→ TEXTAUSZUG:
■ ■ ■ ■ ■ ■ ■

Szene aus dem Video: Sechs von 13 Jesus-Bewerbern sind noch im Rennen. Wer gewinnt, ist in der Brenzkirche zu sehen. Foto: Luise Müller-Hofstede

Videoshow „Casting Jesus“ in der Brenzkirche : Wie sich Glaubensexperten idealen Gottessohn vorstellen.

Stuttgart - In Fernsehdeutschland erlahmt das Interesse an Superstar-Inszenierungen, Casting-Shows brechen die Zuschauer weg. Die Brenzkirche setzt dennoch auf das TV-Format und zeigt per Video die Suche nach dem Super-Jesus in einem alten Hospiz direkt beim Vatikan. Die drei Juroren sind Vatikan-Mitarbeiter.

Statt des Altarbilds ist in der evangelischen Brenzkirche am Killesberg vom kommenden Sonntag an ein Video zu sehen. Es zeigt eine Stunde lang, wie junge Männer in Kutten um die Wahl zum am meisten überzeugenden Jesus konkurrieren. Was sie zu tun haben? Die Regieanweisung gibt ein echter Monsignore: „Ein bisschen weinen, ein wenig leiden“, ruft José Manuel del Rio Carrasco den Kandidaten zu. Der Monsignore sowie der Kunstkritiker einer vatikanischen Zeitung und der Filmkritiker der italienischen Bischofskonferenz sind als ausgewiesene Gottes-Experten die Juroren bei der Jesus-Wahl.

■ ■ ■ ■ ■ ■ ■

→ GEGEBENE EINTRÄGE:

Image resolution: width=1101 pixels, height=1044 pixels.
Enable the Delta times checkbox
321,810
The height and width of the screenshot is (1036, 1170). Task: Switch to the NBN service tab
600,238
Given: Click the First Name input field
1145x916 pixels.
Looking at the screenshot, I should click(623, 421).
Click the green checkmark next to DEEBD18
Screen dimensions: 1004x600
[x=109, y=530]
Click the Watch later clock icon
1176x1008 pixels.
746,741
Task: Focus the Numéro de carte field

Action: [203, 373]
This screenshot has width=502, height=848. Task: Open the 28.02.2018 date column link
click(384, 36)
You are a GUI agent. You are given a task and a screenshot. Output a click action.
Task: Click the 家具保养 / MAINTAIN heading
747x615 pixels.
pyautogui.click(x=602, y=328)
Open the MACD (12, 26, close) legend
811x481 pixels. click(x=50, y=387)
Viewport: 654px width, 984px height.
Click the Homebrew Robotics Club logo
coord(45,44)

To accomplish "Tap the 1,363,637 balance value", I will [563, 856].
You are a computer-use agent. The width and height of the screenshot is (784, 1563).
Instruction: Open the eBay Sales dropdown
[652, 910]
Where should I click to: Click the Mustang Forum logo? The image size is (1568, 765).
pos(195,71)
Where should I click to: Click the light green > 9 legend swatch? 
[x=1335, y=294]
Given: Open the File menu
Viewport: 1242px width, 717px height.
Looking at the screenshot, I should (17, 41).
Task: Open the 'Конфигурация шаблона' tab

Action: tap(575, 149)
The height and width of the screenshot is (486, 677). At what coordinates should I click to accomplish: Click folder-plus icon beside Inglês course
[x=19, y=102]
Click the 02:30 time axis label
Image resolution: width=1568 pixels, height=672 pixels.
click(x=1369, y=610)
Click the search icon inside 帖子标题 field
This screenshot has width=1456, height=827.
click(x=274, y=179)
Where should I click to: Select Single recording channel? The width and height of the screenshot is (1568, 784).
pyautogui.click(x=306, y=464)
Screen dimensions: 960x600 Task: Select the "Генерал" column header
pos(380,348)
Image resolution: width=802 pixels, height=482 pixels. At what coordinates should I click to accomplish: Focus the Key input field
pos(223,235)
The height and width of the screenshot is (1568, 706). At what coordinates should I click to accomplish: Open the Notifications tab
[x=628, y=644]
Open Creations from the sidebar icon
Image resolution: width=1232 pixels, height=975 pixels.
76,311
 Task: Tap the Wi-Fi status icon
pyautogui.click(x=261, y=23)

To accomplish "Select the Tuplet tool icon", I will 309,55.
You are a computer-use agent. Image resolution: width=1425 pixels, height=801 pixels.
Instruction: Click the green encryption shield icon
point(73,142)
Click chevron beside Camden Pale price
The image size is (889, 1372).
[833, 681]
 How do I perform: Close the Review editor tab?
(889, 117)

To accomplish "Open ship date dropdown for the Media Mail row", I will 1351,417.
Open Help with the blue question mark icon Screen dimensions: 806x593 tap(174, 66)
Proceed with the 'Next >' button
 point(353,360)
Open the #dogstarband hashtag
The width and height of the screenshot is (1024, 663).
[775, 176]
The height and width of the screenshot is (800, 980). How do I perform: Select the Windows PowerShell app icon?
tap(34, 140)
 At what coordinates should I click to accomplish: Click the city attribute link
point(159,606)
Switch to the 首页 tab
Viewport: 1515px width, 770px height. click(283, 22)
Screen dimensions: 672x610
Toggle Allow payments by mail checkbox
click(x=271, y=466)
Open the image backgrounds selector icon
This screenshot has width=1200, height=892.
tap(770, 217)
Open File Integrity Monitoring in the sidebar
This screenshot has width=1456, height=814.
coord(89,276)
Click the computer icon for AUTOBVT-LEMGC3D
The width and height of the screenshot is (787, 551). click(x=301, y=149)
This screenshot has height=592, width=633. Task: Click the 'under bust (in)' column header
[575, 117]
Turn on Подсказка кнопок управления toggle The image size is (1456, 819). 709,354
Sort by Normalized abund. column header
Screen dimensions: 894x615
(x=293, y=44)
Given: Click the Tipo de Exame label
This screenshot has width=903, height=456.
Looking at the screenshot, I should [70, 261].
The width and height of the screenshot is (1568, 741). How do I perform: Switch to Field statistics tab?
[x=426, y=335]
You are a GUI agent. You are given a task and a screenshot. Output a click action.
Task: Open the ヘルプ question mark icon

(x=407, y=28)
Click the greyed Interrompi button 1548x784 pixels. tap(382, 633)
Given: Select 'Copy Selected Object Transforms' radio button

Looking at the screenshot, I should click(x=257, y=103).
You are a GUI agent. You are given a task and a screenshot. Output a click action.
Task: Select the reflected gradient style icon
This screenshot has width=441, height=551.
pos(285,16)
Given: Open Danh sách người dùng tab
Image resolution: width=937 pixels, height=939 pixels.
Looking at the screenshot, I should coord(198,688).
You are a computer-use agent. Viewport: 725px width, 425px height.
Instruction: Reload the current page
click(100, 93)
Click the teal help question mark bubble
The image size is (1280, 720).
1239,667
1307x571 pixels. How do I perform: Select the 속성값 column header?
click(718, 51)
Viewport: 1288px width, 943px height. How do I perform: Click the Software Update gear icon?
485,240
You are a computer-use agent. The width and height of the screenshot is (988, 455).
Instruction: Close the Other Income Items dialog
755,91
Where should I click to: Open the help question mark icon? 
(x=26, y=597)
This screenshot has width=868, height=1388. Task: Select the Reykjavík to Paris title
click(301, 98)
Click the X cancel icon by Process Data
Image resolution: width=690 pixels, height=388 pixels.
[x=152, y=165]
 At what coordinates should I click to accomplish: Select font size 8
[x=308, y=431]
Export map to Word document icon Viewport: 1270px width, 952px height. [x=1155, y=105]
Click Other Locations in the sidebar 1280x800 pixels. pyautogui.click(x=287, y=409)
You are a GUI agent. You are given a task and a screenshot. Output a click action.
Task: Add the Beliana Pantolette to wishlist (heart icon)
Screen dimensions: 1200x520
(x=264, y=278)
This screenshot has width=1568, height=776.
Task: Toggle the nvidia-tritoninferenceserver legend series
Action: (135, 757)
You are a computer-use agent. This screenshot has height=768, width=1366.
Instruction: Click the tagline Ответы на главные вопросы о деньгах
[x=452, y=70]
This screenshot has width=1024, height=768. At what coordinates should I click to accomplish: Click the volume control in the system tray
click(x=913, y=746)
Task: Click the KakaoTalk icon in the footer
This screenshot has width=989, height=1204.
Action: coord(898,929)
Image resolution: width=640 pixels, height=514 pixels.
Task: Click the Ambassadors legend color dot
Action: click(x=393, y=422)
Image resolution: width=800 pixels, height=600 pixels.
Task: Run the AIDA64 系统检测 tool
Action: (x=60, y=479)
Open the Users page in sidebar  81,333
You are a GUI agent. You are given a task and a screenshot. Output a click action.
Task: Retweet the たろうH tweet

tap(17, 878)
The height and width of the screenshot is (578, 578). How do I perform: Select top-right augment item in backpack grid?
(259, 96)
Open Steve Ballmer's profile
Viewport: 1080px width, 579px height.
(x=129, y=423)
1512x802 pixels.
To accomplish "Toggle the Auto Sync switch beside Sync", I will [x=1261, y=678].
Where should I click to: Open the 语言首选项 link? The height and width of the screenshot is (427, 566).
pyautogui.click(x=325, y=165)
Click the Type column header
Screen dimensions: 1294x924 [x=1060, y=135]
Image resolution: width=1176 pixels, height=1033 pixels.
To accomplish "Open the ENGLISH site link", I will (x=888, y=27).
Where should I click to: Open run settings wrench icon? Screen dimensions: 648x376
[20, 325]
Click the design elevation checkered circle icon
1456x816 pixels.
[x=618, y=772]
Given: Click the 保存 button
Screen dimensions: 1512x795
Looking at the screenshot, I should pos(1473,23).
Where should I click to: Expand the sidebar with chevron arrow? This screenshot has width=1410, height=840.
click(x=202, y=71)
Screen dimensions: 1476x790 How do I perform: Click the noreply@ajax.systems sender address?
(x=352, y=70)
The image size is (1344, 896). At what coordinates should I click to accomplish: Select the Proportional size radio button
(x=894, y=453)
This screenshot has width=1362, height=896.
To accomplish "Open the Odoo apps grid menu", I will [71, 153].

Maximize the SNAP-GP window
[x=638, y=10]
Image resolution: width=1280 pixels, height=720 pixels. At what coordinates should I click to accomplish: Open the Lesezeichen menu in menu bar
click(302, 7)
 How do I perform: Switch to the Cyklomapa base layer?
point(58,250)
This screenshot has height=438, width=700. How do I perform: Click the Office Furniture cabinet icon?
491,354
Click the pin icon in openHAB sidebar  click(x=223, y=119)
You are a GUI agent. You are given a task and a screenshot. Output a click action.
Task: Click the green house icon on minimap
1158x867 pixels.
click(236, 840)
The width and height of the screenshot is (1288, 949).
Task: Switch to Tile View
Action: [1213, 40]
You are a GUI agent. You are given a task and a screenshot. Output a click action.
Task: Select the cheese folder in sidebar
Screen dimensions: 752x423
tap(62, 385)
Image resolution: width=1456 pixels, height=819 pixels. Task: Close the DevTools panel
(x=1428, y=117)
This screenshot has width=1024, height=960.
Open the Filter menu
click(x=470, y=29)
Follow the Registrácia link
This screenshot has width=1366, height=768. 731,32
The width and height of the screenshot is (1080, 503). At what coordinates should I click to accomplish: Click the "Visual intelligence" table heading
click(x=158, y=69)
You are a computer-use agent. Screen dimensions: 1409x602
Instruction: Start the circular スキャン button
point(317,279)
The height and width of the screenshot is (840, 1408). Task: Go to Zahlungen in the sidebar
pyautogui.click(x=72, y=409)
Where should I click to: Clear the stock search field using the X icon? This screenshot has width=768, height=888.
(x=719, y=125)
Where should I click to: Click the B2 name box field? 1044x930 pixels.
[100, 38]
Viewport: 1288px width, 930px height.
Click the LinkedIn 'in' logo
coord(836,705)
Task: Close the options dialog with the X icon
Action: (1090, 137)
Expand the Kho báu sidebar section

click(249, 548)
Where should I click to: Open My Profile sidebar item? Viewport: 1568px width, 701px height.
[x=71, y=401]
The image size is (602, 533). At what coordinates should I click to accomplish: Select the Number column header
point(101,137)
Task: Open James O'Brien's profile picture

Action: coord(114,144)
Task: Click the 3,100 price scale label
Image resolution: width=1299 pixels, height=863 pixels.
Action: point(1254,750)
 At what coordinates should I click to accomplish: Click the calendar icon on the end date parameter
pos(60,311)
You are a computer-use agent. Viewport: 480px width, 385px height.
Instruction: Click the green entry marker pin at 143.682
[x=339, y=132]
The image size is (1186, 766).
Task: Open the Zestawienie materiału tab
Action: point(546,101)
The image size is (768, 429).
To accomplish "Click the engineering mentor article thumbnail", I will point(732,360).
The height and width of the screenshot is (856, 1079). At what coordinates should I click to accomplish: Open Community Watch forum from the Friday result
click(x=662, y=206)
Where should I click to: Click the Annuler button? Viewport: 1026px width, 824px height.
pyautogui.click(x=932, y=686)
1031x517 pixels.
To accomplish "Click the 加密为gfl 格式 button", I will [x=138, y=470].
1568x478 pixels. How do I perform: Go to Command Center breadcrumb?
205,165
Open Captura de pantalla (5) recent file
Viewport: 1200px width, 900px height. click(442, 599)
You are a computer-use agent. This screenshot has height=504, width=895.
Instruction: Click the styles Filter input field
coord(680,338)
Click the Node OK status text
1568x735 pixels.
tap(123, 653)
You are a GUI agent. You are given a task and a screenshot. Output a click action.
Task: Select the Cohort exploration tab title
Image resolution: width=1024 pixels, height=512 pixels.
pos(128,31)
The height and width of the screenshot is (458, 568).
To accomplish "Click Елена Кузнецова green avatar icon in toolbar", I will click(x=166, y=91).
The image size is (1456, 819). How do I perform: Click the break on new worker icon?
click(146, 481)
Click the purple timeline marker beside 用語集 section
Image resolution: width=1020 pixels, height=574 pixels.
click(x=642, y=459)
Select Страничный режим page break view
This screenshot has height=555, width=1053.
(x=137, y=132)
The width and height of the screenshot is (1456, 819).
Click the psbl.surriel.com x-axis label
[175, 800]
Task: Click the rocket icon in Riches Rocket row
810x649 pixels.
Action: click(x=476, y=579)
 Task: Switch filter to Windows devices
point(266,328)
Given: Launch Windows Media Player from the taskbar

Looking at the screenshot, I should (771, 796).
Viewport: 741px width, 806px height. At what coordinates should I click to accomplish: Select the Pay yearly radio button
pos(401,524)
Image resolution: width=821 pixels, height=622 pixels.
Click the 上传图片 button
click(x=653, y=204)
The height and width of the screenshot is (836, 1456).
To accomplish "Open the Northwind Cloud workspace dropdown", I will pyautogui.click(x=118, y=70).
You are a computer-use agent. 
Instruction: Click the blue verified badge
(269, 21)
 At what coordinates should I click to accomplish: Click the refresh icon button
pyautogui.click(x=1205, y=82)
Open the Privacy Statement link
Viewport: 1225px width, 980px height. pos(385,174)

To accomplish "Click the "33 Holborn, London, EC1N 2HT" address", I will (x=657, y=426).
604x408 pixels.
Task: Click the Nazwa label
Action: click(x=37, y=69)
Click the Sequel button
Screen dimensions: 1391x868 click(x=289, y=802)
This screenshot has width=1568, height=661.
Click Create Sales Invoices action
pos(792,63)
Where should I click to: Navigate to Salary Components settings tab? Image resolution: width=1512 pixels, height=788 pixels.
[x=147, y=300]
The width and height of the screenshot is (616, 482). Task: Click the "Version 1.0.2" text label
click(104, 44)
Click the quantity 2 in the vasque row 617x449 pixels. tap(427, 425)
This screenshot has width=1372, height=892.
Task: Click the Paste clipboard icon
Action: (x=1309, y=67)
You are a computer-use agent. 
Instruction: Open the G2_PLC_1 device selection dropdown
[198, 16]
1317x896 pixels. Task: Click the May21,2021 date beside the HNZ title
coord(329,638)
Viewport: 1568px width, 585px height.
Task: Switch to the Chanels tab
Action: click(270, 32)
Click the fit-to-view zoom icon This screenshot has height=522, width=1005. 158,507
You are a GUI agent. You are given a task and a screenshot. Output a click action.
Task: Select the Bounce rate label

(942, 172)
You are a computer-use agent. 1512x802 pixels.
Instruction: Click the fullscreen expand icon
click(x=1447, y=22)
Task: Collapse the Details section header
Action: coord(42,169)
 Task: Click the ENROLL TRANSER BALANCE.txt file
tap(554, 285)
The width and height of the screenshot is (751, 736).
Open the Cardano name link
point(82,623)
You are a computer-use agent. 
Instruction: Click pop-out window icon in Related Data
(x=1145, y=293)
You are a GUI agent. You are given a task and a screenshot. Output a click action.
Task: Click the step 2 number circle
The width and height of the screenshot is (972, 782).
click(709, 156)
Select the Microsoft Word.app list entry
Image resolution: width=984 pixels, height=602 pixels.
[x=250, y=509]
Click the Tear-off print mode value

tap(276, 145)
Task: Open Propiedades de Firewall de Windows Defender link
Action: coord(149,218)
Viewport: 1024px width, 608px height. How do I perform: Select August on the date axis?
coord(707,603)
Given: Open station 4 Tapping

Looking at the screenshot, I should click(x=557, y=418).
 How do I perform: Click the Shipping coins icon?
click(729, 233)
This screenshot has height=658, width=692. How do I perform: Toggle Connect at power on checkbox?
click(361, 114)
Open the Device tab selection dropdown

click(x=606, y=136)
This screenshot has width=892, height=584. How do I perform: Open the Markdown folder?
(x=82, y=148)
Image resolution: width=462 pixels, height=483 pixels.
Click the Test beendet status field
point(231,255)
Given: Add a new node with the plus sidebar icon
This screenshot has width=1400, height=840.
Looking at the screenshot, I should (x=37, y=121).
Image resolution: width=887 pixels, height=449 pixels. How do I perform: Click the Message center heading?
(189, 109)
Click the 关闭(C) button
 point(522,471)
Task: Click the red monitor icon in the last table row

■ ■ ■ ■ ■ ■ ■

→ AUFGABEN:
A. Überarbeite die Stelle im Textauszug von „Szene aus dem“ bis einschließlich „Juroren sind Vatikan-Mitarbeiter.“ und gib sie wieder, wobei „Juroren“ durch „Preisrichter“ ersetzt wird.
B. Wandle bitte die Zeilen der Auflistung von der Zeile mit „How do I perform: Switch to the“ bis einschließlich der Zeile mit „Action: [1213, 40]“ in eine Markdown-Tabelle mit den Spalten „Nr.“ und „Zeile“ um und lass dabei Leerzeilen weg. Gib nur diese Zeilen aus.

→ GELÖSTE AUFGABEN:
A.
Szene aus dem Video: Sechs von 13 Jesus-Bewerbern sind noch im Rennen. Wer gewinnt, ist in der Brenzkirche zu sehen. Foto: Luise Müller-Hofstede

Videoshow „Casting Jesus“ in der Brenzkirche : Wie sich Glaubensexperten idealen Gottessohn vorstellen.

Stuttgart - In Fernsehdeutschland erlahmt das Interesse an Superstar-Inszenierungen, Casting-Shows brechen die Zuschauer weg. Die Brenzkirche setzt dennoch auf das TV-Format und zeigt per Video die Suche nach dem Super-Jesus in einem alten Hospiz direkt beim Vatikan. Die drei Preisrichter sind Vatikan-Mitarbeiter.

B.
| Nr. | Zeile |
|---|---|
| 1 |  How do I perform: Switch to the Cyklomapa base layer? |
| 2 | point(58,250) |
| 3 | This screenshot has height=438, width=700. How do I perform: Click the Office Furniture cabinet icon? |
| 4 | 491,354 |
| 5 | Click the pin icon in openHAB sidebar  click(x=223, y=119) |
| 6 | You are a GUI agent. You are given a task and a screenshot. Output a click action. |
| 7 | Task: Click the green house icon on minimap |
| 8 | 1158x867 pixels. |
| 9 | click(236, 840) |
| 10 | The width and height of the screenshot is (1288, 949). |
| 11 | Task: Switch to Tile View |
| 12 | Action: [1213, 40] |